SELECTED TEXT.
------------------------------------------------------------

The next day, more walking—first to the Albert Cuyp market south of the Heineken brewery. A disappointment, since its many booths were almost all selling new things. We did buy some cheesecloth, aka muslin, to add to our collection of window treatments.
Then more kicking around the city, followed by beer at a café near Suzanne’s, on a gracht, where I felt very sophisticated and European watching people of every nationality pass by, sitting beside this woman with an astonishing unruly nimbus of dark frizzy hair anointed with shocking red here and there.
Suzanne talked vivaciously about her husband’s affairs, her sometimes unsatisfying relationship with her current boyfriend, and a dove that appeared at her house a few days before her son died, and then remained, walking in into the house as mourners gathered. That death understandably looms large in her mind (he was burnt to death in a barn fire, while camping with friends). She talked about how, independently, all family members decided that the color of the funeral was to be yellow, and how she “saw” a Tibetan monk and a rabbi at the funeral, and lo! it came to pass. All this talk was embroidered with talk of white doves and her son’s continuing presence in her life.
I say vivaciously, but that’s not quite the word. Suzanne is energetic, but a bit tattered at the edges. Like anyone with a message, she tends to hold the floor, and with Germanic earnestness, made even more serious by her Calvinist heritage. I’d tend to think her talk about her son is the slightly deranged attempt of a mother to retrieve something, anything, from such an abruptly ended life.

------------------------------------------------------------

EXERCISE SET.
[1] Write out the stretch of the travel passage from "The next day, more" through "of window treatments.".
[2] In the travel passage, what color did the family members independently decide the funeral would be?
[3] Continue the travel passage from where it stops.

------------------------------------------------------------

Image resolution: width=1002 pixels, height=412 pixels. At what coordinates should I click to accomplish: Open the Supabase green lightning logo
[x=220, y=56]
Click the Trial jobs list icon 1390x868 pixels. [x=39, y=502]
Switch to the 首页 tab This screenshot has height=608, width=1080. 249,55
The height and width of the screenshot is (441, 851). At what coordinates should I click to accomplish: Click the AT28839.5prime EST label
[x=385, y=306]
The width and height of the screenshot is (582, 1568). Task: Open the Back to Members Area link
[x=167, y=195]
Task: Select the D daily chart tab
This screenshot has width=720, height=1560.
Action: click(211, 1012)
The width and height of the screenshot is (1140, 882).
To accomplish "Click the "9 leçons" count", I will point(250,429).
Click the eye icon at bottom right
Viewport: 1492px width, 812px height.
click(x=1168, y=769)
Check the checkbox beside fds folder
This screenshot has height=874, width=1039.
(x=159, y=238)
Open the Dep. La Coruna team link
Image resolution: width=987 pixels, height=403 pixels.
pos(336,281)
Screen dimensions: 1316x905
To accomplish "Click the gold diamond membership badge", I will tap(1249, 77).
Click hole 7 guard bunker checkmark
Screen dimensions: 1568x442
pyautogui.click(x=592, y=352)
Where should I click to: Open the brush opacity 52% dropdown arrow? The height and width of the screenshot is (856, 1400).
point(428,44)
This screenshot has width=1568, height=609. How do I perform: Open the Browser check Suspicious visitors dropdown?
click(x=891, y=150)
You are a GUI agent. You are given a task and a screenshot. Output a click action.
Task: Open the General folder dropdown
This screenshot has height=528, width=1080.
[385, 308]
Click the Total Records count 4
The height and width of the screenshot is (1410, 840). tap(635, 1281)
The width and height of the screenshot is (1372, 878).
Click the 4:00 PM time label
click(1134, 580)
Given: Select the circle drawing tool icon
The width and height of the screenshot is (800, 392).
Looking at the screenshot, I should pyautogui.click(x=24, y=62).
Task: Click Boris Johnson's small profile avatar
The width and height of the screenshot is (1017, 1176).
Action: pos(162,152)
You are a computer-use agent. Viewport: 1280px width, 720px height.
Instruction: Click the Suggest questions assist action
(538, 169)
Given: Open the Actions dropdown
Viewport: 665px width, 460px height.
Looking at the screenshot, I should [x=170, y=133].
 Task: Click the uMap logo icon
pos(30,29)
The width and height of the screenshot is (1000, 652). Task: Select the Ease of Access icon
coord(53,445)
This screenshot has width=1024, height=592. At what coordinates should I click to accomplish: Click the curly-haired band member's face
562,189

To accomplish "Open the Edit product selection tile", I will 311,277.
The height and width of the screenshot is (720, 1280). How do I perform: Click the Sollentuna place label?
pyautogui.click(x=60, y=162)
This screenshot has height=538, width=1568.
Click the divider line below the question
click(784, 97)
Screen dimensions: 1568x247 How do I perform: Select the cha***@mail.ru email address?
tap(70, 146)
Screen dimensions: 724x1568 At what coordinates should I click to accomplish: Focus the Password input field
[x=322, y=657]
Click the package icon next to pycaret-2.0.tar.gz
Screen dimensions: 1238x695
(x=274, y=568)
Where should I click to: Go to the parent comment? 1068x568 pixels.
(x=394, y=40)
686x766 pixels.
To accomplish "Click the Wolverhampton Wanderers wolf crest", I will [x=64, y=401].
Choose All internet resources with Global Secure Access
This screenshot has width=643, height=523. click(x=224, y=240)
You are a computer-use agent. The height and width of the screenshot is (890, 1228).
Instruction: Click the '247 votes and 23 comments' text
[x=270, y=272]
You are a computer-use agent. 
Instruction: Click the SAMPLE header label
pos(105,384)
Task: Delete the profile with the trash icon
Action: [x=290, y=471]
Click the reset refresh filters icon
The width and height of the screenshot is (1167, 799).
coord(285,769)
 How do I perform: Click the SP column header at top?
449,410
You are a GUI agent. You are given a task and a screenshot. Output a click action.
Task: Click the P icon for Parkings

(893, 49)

------------------------------------------------------------

TASK-BY-TASK RESULTS.
[1]
The next day, more walking—first to the Albert Cuyp market south of the Heineken brewery. A disappointment, since its many booths were almost all selling new things. We did buy some cheesecloth, aka muslin, to add to our collection of window treatments.

[2] Yellow.

[3]
Except. Except the first evening I met Suzanne, she quickly sketched in the missing pieces, as I told her, not telling the whole story, about Simpson’s death and Mother’s decline. That showed me that she’s a woman of astonishing acuity of perception. To such a woman, why shouldn’t such unbelievable things happen? And there are those strange eyes, not quite blue, green, or yellow, but somewhere in between the three, which could so easily be cats’ eyes, if the pupils were slit. I half believed her when she said she’s half a witch, and wasn’t surprised when she said her father’s name is some Swiss equivalent of “Welshman,” and her dark hair and light eyes evidence of her Celtic heritage. Mountain people are so strange . . . .
And oh, I almost forgot, that visit to the Protestant community—very interesting. Herman J., our tour guide, was himself interesting: all head and sweet piety and unawakened sexuality beneath it all. I sensed this, and wondered if he were gay, and as we drank beer, Suzanne told us how emotionally landlocked K. and his brothers are, and how she’s wondered if Herman is gay, or has a sex life.
Everything he told us had the form of a little hagiography: the Story of How We Acquired the House; the Old Synagogue/Monastery; the Redemption of the Sex Cinema; the Burning of All the Houses Around; etc.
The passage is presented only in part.